Saat bertugas di Freeport, sambung dia, ada wajib militer sehingga ayahnya masuk Angkatan Udara. Saat wajib militer ditugaskan ke Ambon. Saat menjadi dokter wajib militer ini suatu saat ditugasi menolong wartawan yang tergelincir masuk jurang.
Karena medan sulit tidak bisa dikeluarkan lewat jalur darat. Harus menggunakan helikopter. “Bapak turun dari helikopter dan memasangkan sling untuk mengangkat pasien.
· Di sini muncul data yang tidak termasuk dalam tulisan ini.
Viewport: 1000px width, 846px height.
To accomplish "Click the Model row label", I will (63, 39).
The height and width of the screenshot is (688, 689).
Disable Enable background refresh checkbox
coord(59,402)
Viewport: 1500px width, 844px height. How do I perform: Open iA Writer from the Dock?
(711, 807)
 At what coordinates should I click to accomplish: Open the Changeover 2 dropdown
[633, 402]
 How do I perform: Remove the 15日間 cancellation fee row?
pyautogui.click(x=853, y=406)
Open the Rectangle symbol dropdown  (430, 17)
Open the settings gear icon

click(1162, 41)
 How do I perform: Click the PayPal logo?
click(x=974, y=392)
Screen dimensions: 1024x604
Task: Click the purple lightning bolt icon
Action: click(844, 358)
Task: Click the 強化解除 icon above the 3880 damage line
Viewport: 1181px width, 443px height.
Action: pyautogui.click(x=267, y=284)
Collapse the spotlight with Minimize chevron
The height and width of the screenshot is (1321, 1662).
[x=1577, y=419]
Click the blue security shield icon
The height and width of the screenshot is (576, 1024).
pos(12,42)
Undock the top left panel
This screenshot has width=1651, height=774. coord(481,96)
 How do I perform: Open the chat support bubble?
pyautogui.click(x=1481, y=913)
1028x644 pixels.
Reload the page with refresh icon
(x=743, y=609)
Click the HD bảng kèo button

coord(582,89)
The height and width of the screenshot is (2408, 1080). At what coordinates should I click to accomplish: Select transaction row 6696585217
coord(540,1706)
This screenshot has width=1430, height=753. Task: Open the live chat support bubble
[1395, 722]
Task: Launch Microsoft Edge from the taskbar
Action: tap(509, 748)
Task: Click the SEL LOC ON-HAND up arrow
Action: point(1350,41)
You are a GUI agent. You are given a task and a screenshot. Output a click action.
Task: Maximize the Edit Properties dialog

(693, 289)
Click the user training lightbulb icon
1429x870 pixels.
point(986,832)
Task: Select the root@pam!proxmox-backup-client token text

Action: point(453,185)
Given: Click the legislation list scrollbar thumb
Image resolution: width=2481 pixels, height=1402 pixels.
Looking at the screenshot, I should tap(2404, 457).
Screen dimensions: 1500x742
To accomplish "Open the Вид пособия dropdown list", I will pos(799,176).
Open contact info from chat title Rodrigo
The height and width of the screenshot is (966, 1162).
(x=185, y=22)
Lucunya setelah penyelamatan ini, bapak naik ke atas pilih jalan kaki, tidak mau nak helikopter. Katanya, mumet,” kenang Nadia sambil tertawa.
Penyelamatan heroik itu dokter Asnar mendapat penghargaan Operation Raleigh dari Kedutaan Besar Inggris di Jakarta. Dia kemudian berhenti dari Angkatan Udara dengan pangkat terakhir kapten.
Spesialis Urologi Juga Ahli Diabetes
Selepas itu, dia melanjutkan kuliah dokter spesialis ke Universitas Airlangga. Ambil spesialisasi bedah urologi. Saat lulus kemudian bekerja di RSUD dr Sutomo di Departemen Urologi.
Lantas mendapat kesempatan belajar kedokteran ke Jerman. Dia memperdalam ilmu urologi di negara itu. Di negara ini dia bekerja di rumah sakit diabetes. Karena itu banyak pengalaman tentang diabet dan penanganannya.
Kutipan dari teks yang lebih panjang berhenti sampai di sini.